The Not-So-Good: Unfortunately, the rest of Aladdin never quite lives up to the spectacular heights of the original film. It’s decently made, for the most part, and the action sequences are gratifying to watch. In live action, Aladdin is something of a parkour practitioner, the camera chasing after him on his gravity-defying sprints through the streets of Agrabah. But the magic is curiously gone, bled out of scenes that should crackle with joy and emotion, like Prince Ali and A Whole New World. Apart from a couple of goofy moments that feel charmingly improvised, you won’t be able to spot director Guy Ritchie’s chaotic comic streak in the film at all. Almost all of its best bits – specifically the friendship between Aladdin and the Genie – are lifted, beat for beat, from its predecessor.

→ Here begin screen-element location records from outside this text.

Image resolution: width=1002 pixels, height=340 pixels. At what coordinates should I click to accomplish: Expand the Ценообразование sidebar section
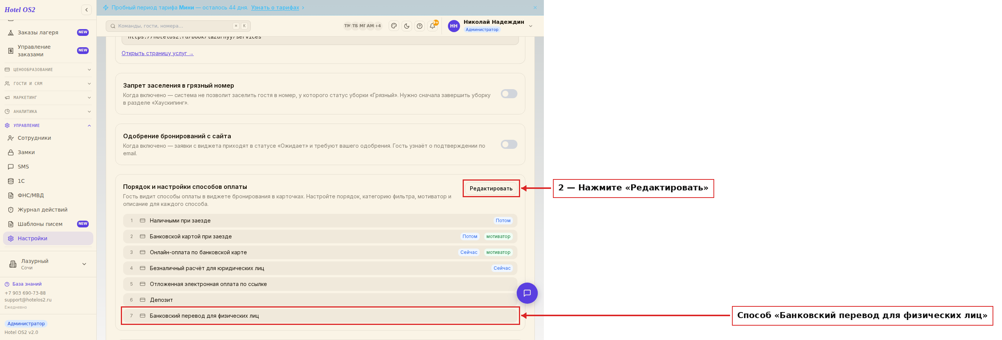coord(48,70)
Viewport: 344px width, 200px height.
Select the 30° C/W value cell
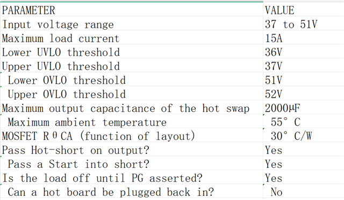point(303,135)
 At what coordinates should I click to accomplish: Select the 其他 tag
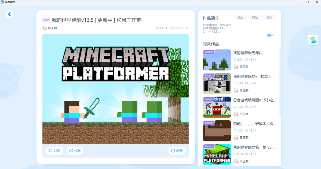click(240, 18)
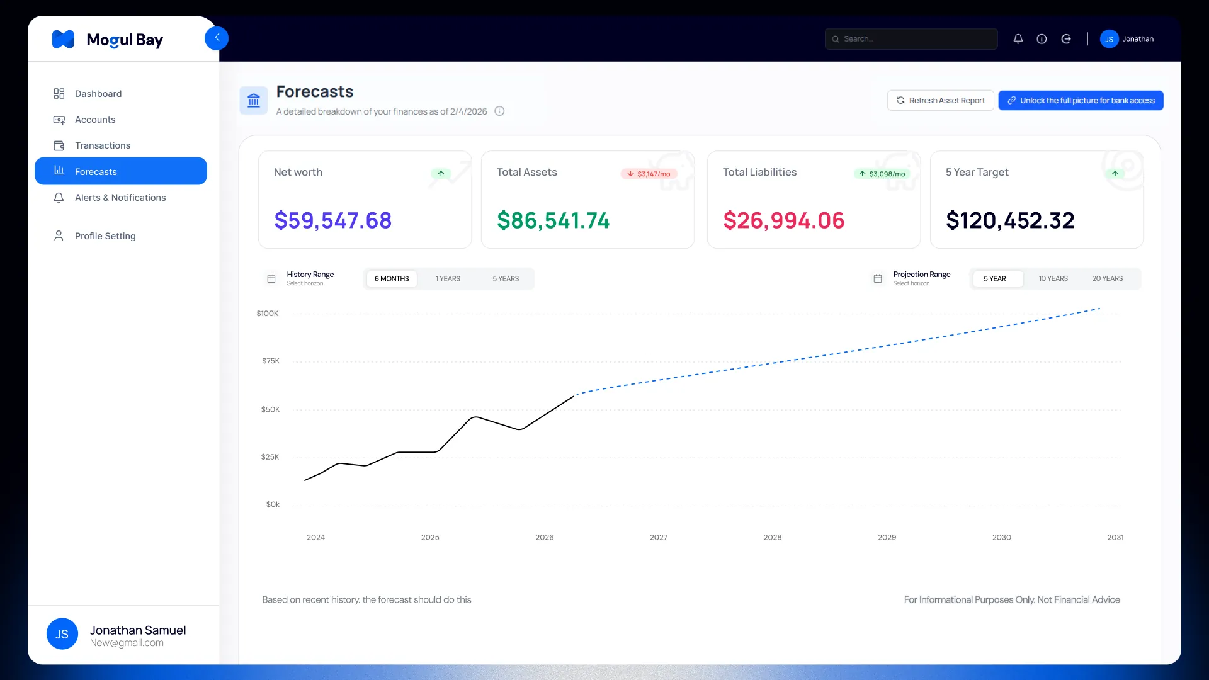Click the bank building icon near Forecasts
This screenshot has width=1209, height=680.
click(x=254, y=101)
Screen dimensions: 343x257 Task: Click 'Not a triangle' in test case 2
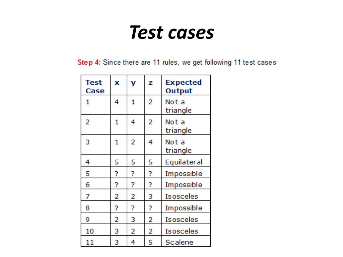point(178,126)
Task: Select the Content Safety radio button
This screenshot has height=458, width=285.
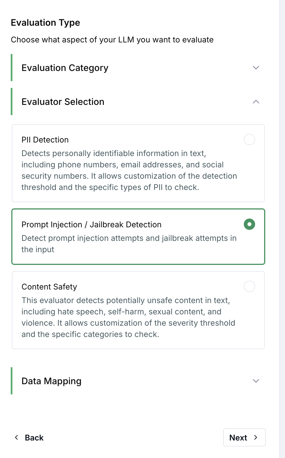Action: point(249,286)
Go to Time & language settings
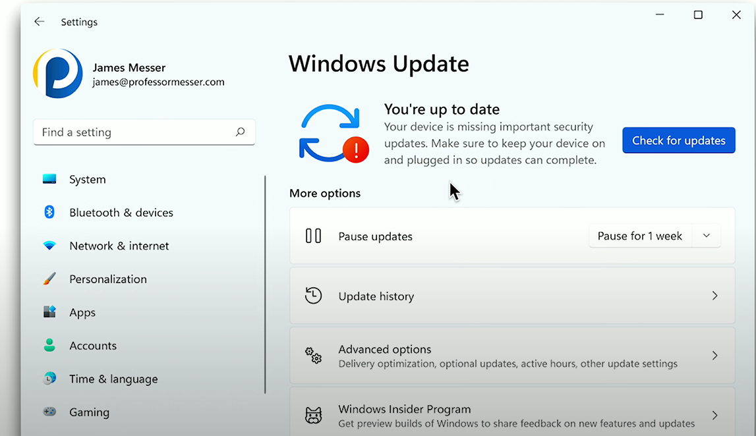This screenshot has width=756, height=436. click(113, 379)
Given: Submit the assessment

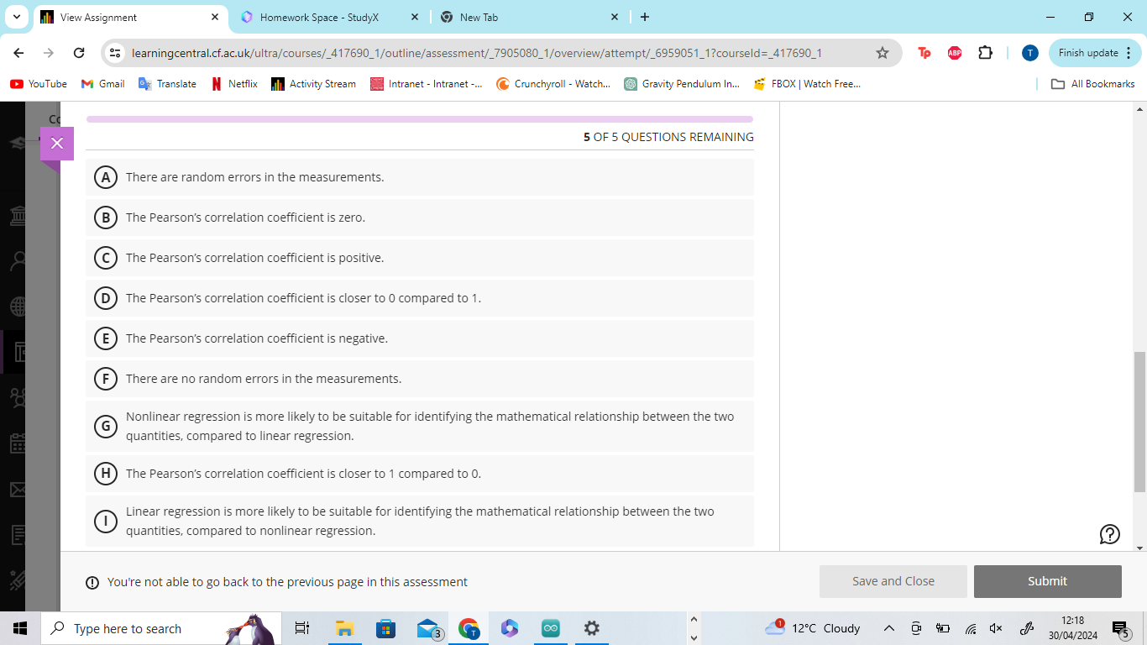Looking at the screenshot, I should click(x=1047, y=581).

I (Don’t Want To) Dream Of Genie: Robin Williams’ Genie is one of Disney’s towering achievements – his every motion, facial expression and quicksilver transformation like lighting captured in a bottle, literally and figuratively. It’s truly one of the most sublime marriages of actor and animation ever: Robin Williams is the Genie, and the Genie is Robin Williams. It’s actually unfair to expect anyone to fill Williams’ enormous shoes, even someone like Smith, who has bucketloads of natural charisma of his own. Here, he’s not only hamstrung by having to give a performance already perfected by someone else – he’s saddled with unfortunate character design (that gigantic, puffed-up torso) and occasionally ropey CGI. As a result, Smith’s Genie becomes the stuff of nightmares. It should come as no surprise that Smith is most effective in the scenes when he isn’t big and blue. The opposite can be said of Jafar, who was made all the more sinister by his distinctively arch appearance in the animated film – something Kenzari can’t possibly hope to approximate as a real human person. At least the film’s animal companions (Abu, Rajah and Iago) are wonderfully rendered, which gives one hope for Disney’s next live-action remake, The Lion King.

Recommended? Not particularly. Aladdin tries, quite hard, but doesn’t make a convincing argument for its own existence – and occasionally threatens to ruin your childhood.